** EXTRACTED DATA follows **

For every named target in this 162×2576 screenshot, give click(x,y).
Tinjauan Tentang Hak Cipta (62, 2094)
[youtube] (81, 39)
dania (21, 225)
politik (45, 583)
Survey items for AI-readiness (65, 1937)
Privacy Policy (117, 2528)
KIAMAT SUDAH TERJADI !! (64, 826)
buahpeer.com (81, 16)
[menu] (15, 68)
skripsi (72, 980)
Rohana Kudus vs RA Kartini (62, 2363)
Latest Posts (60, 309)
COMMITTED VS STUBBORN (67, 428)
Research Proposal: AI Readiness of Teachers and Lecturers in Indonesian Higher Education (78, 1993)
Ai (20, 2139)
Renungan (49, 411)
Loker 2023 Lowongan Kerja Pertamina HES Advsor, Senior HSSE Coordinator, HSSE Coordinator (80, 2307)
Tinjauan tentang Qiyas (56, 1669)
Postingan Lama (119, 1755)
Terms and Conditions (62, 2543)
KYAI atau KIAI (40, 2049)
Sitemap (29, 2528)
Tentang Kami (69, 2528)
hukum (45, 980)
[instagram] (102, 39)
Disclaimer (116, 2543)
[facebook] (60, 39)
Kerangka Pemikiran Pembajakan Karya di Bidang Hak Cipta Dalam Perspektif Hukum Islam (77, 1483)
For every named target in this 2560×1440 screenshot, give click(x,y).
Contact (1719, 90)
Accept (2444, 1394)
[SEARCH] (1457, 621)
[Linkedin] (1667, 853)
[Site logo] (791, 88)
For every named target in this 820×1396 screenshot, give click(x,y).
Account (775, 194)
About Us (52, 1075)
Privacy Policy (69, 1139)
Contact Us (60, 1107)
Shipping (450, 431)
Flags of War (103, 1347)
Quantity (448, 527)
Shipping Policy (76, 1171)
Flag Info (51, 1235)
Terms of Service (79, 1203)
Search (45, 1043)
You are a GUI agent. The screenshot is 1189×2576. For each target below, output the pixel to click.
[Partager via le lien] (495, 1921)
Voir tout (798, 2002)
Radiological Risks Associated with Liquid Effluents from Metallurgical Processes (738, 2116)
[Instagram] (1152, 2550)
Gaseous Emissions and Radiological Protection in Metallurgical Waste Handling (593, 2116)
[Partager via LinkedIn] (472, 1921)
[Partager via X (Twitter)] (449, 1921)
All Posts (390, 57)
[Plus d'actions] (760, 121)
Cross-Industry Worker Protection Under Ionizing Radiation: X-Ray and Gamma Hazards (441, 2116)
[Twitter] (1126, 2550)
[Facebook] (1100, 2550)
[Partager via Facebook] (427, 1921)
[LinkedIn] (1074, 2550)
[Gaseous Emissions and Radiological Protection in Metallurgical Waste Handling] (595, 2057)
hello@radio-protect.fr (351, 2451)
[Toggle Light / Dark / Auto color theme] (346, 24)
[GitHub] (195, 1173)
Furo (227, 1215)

** End of EXTRACTED DATA **

**TASK BRIEF:**
Only lines containing the string "named" belong in the answer; find them in the data above and copy them.

**OUTPUT OF THE TASK:**
For every named target in this 162×2576 screenshot, give click(x,y).
For every named target in this 2560×1440 screenshot, give click(x,y).
For every named target in this 820×1396 screenshot, give click(x,y).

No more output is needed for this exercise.